When Russia began its unprovoked invasion of its democratic neighbor Ukraine last week, the initial response from the world’s largest democracy was silence. The government of India has been reluctant to condemn the invasion in the same language as other countries and international bodies. When the U.N. Security Council considered a resolution condemning Russia’s actions—a symbolic measure that Russia was sure to veto—India’s representative said his delegation was “disturbed by developments in Ukraine” but abstained from voting for or against the resolution.
Despite recent strengthening of the U.S.-India relationship, India has a long history with Russia (and the Soviet Union before that) and remains dependent on Russia for much of it’s defense equipment. Modern India was set up by a strong socialist, Jawaharlal Nehru, and had Soviet-like five-year plans for most of its history. Although Prime Minister Nehru cofounded the Non-Aligned Movement, he generally found himself on the side of the Soviets—as did most subsequent Indian governments. In the early 1990s, following the collapse of the USSR and India’s acceptance of free markets under Prime Minister P. V. Narasimha Rao, India started to shift toward a more pro-Western outlook. The U.S.-India relationship has grown stronger in the last two decades, especially with the 2005 nuclear deal, significant growth in foreign direct investment, defense and trade agreements, and joint military exercises.
Yet India has managed also to remain fairly close to Russia for much of this time, especially in the defense arena. Even today, more than half of India’s defense equipment, spread across its navy, air force, and army, is of Russian origin. Indeed, one of the reasons India is loath to get involved in the discussions about the invasion of Ukraine is that India worries about further Chinese incursions on the border and doesn’t want to be left without military supplies. So even as India has grown closer to the United States, its relationship with Russia has remained in good shape, with Vladimir Putin and Narendra Modi announcing a ten-year defense pact just this past December in only the second foreign trip by the Russian president since the start of the COVID-19 pandemic.
Yet less than a month later, Putin, on a third foreign trip, signed a joint statement with China’s Xi Jinping saying that “friendship between the two States [i.e., Russia and China] has no limits” and that the “new inter-State relations between Russia and China are superior to political and military alliances of the Cold War era.” The strengthened Russia-China ties are already paying dividends for Putin, with the Chinese government offering support for the Ukraine invasion, no doubt with the expectation that China will receive similar support should Beijing choose to pursue military action against Taiwan. The Russia-India defense language is strong but the Russia-China language is significantly stronger.

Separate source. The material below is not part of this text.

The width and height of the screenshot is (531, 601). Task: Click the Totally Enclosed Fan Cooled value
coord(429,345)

Which raises the question: Next time India and China clash around the border regions, where will Russia come down?
In addition to China, Russia is pulling closer to another of India’s adversaries: Pakistan. During a 2020 visit from the Indian defense minister to Moscow, Russia’s defense minister pledged to not supply arms to Pakistan. But during a 2021 visit to Islamabad, the Russian foreign minister said that Russia and Pakistan will strengthen ties in the fight against terrorism and that Russia would provide military equipment and participate in joint exercises. Additionally, the two countries are collaborating on the Pakistan Stream gas project oil pipeline from Karachi to eastern Lahore.
All of this is to say that Russia has moved closer to Pakistan, which creates an opportunity for the United States to tighten its bonds of alliance with India. The United States could and should be doing more to dislodge the chokehold Russia has on Indian defense spending.

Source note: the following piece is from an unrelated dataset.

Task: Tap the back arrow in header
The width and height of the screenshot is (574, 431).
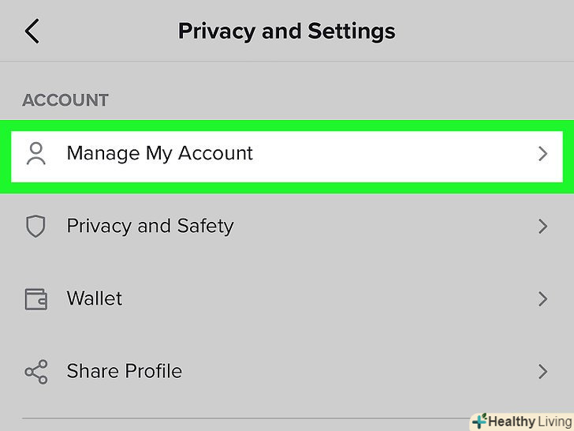Action: pyautogui.click(x=32, y=32)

India may not have adopted a uniformly pro-Western policy but it is moving in that direction. India’s explanation of its vote at the U.N. offers no defense of Russia—indeed, identical reasoning could be offered as a defense of a vote in support of Ukraine. And more generally, the fact that India didn’t vote in favor of its main arms supplier is fairly significant. India has been pushed toward the United States in other contexts but it is possible that Russia’s invasion of Ukraine will push the world’s two biggest democracies still closer.